» ACTION ITEM: Search the data below for "This" and report how many lines contain it, with no other text.

(Stored items)
"""
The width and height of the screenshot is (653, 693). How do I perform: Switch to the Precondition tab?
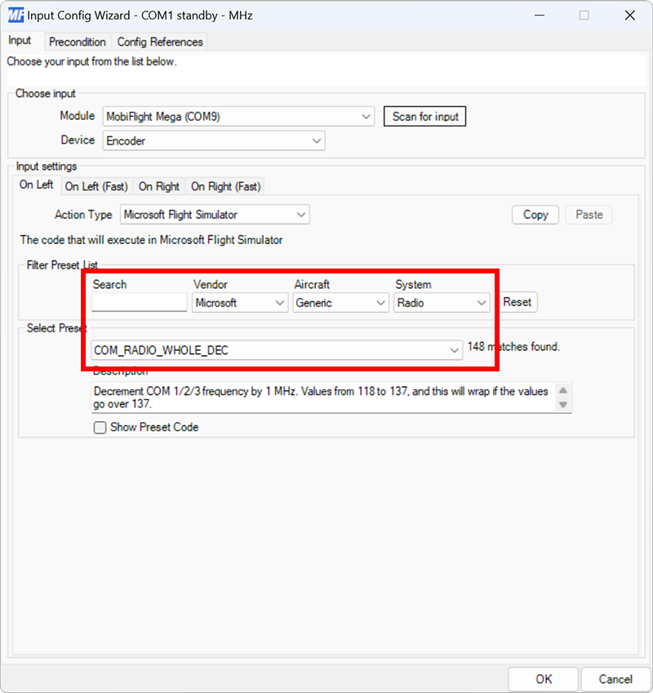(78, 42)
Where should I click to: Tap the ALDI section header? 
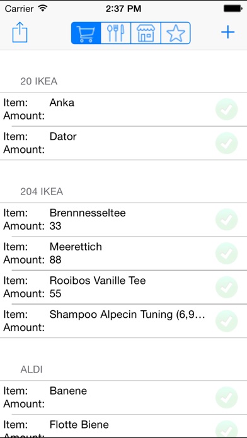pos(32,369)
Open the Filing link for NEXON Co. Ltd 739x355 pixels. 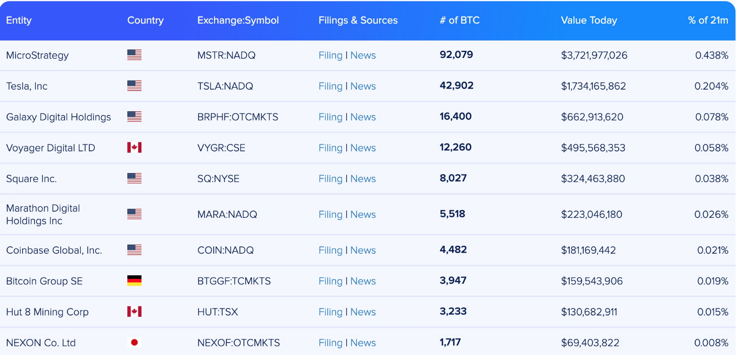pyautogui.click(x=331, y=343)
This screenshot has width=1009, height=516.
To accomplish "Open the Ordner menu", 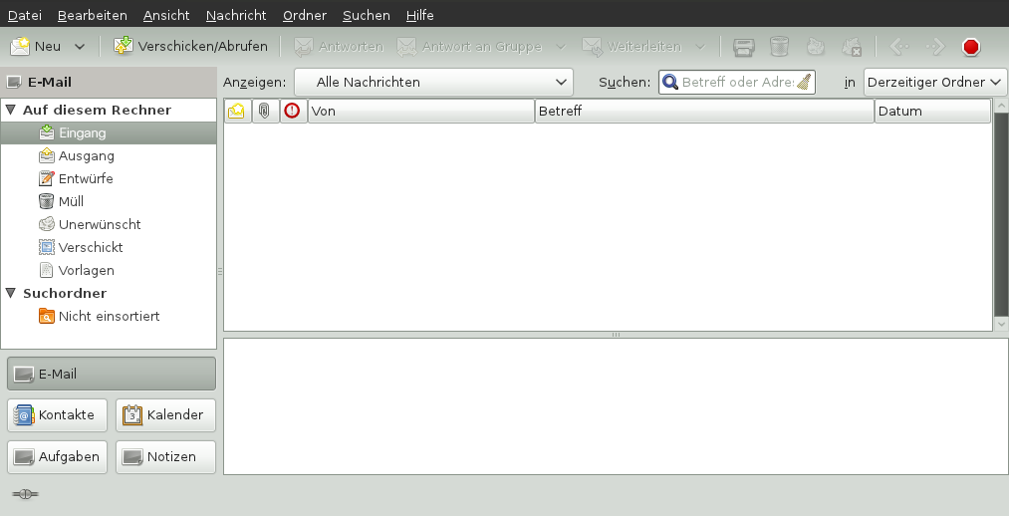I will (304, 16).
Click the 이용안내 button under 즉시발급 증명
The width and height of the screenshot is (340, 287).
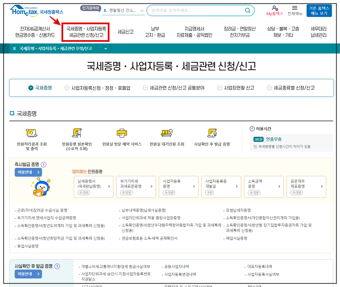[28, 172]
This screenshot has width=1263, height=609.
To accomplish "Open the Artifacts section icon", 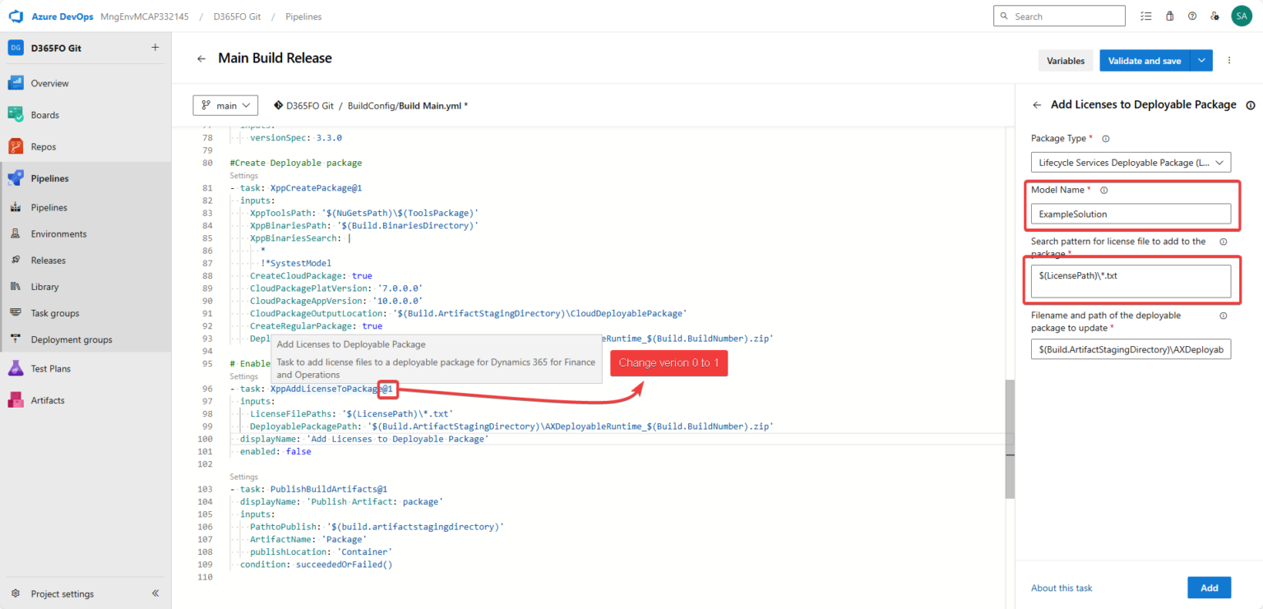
"""
» TASK OUTPUT: 2